Un gros plan du PDG de Facebook, Mark Zuckerberg, la bouche ouverte, en train de parler devant une commission de la Chambre des représentants le mercredi 11 avril 2018, à Washington.
Le PDG de Facebook, Mark Zuckerberg. Photo: Associated Press / Andrew Harnik
Radio-Canada

De plus en plus de nouveaux diplômés tournent le dos à Facebook depuis le scandale Cambridge Analytica, ont indiqué d'anciens recruteurs à CNBC.

Le taux moyen d’offres d’emploi acceptées par des diplômés de certaines des meilleures universités américaines, dont Stanford, Carnegie Mellon et les huit prestigieuses universités de l’Ivy League, est passé de 85 % pour l’année scolaire 2017-2018 à entre 35 % et 55 % en décembre 2018.

L’Université Carnegie Mellon est celle qui a connu la chute la plus importante, avec un taux d’acceptation de 35 %.

Le recrutement d’ingénieurs logiciels pour les équipes s’occupant des produits a été particulièrement touché, passant d’un taux d’acceptation de 90 % à la fin de 2016 à environ 50 % au début de 2019, ont fait savoir les ex-recruteurs rencontrés par CNBC.

Moins d’enthousiasme

Les sources du diffuseur américain ont indiqué que les finissants approchés dans la dernière année posaient plus de questions qu’auparavant sur les politiques de Facebook en matière de vie privée.

Plusieurs candidats seraient aussi refroidis par la culture de l’entreprise et par ses dirigeants, alors que d’autres mentionnent ne pas vouloir travailler pour une entreprise ayant permis à Donald Trump d’être élu (par le biais du scandale Cambridge Analytica).

Le scandale Cambridge Analytica a éclaté en mars 2018, lorsque des médias internationaux ont révélé que la firme d’analyse de données du même nom avait obtenu un accès indu aux données de millions d’utilisateurs de Facebook.
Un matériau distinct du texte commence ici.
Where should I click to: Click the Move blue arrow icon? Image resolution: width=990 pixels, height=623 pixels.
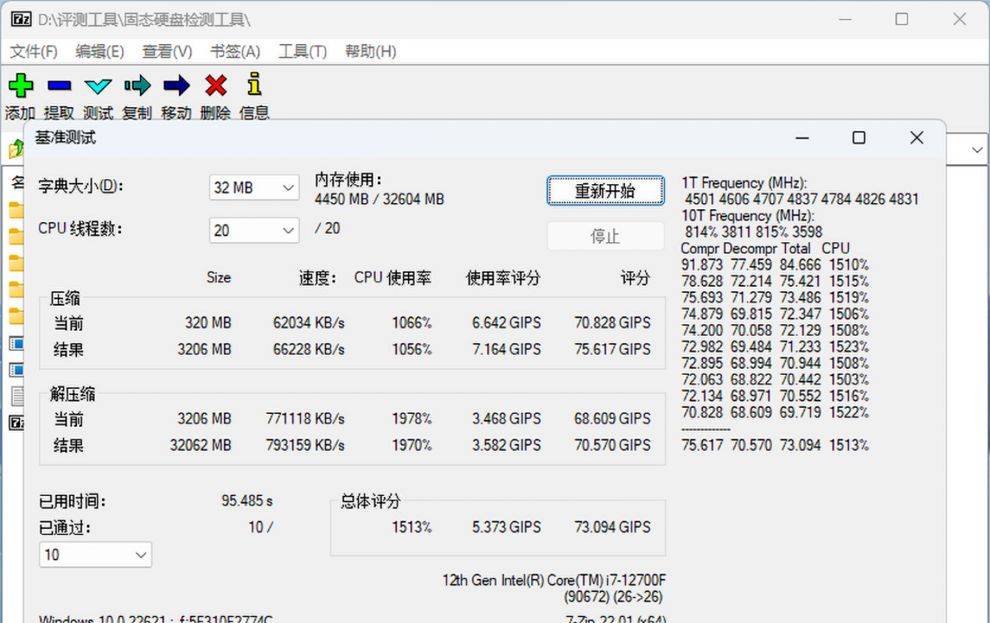(176, 86)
Cambridge Analytica s’est par la suite servie de ces données pour offrir des publicités ciblées dans le but d’influencer des électeurs pour le compte de la campagne du « oui » au Brexit et celle de Donald Trump à la présidence des États-Unis.

L’essentiel recrutement

Le recrutement de nouveaux talents est un élément crucial à la croissance des entreprises du secteur technologique comme Facebook, puisqu’il alimente la recherche et l’innovation à l’interne. Il permet aux entreprises de se démarquer en offrant des produits et services innovants, ce qui contribue à retenir les clients et à en attirer de nouveaux.

Facebook doit rivaliser dans ses efforts de recrutement avec d’autres géants comme Google, Amazon, Apple et Microsoft, ainsi qu’avec de très nombreuses entreprises plus modestes.
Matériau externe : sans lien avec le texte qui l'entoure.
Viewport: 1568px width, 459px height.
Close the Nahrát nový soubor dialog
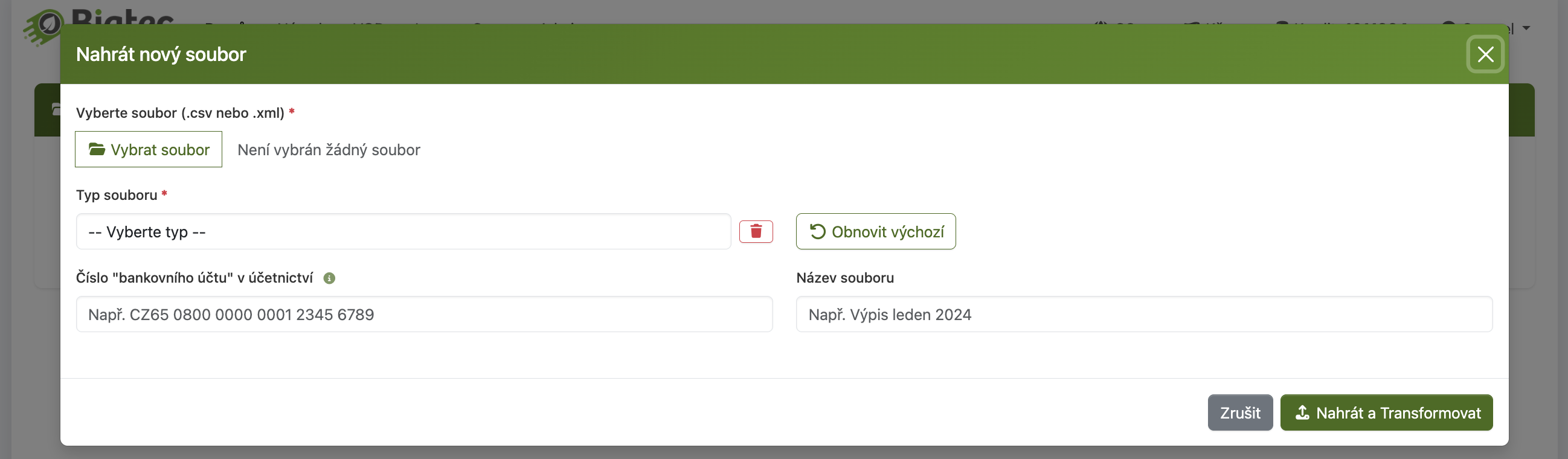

Des informations inexactes, selon Facebook

Appelé à commenter les statistiques obtenues par CNBC, Anthony Harrison, un porte-parole de Facebook, a d’abord affirmé qu’elles étaient inexactes, tout en refusant de fournir plus de précision.

Après la publication de l’article, Anthony Harrison a recontacté CNBC pour remettre en question les chiffres avancés par les ex-recruteurs.
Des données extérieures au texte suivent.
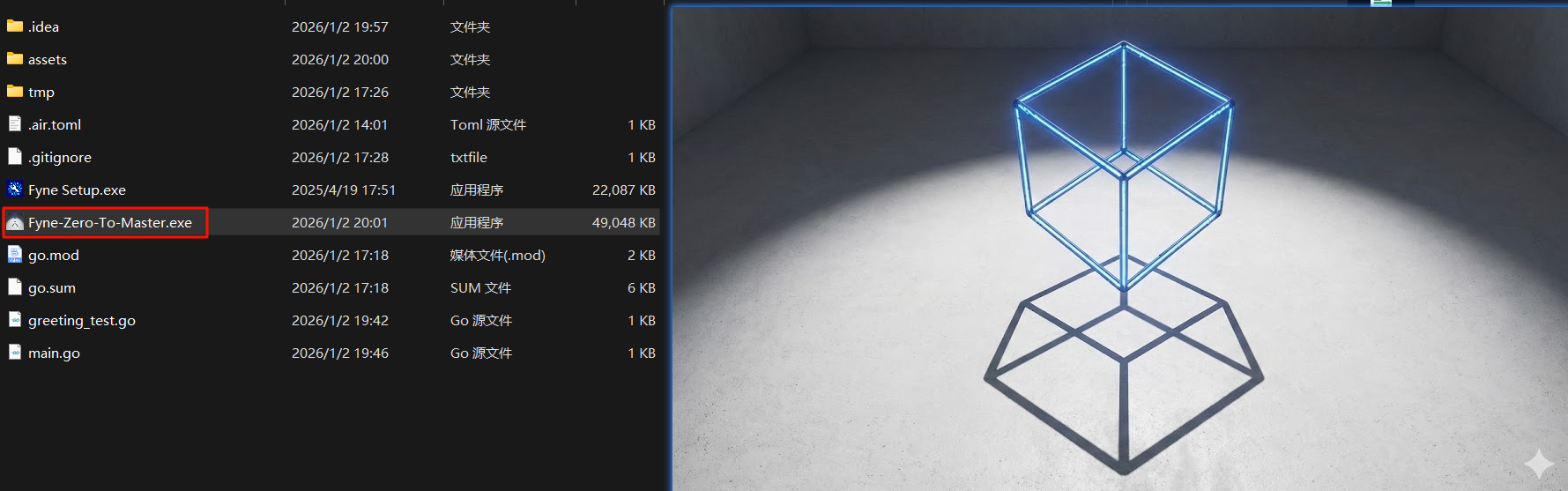The width and height of the screenshot is (1568, 491).
Task: Click the main.go file icon
Action: [x=15, y=353]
« Ces chiffres sont complètement erronés, a-t-il déclaré. Dans la dernière année, nous nous sommes classés premiers sur la liste des meilleurs lieux de travail d’Indeed, deuxièmes sur la liste des meilleures entreprises de LinkedIn, et septièmes sur la liste des meilleurs endroits où travailler de Glassdoor. »

« Notre sondage interne annuel montre un sentiment d’appartenance exceptionnellement élevé et une très grande intention de rester en poste, et nous continuons d’observer de forts taux d’acceptation dans notre recrutement universitaire », a ajouté M. Harrison dans sa missive à CNBC.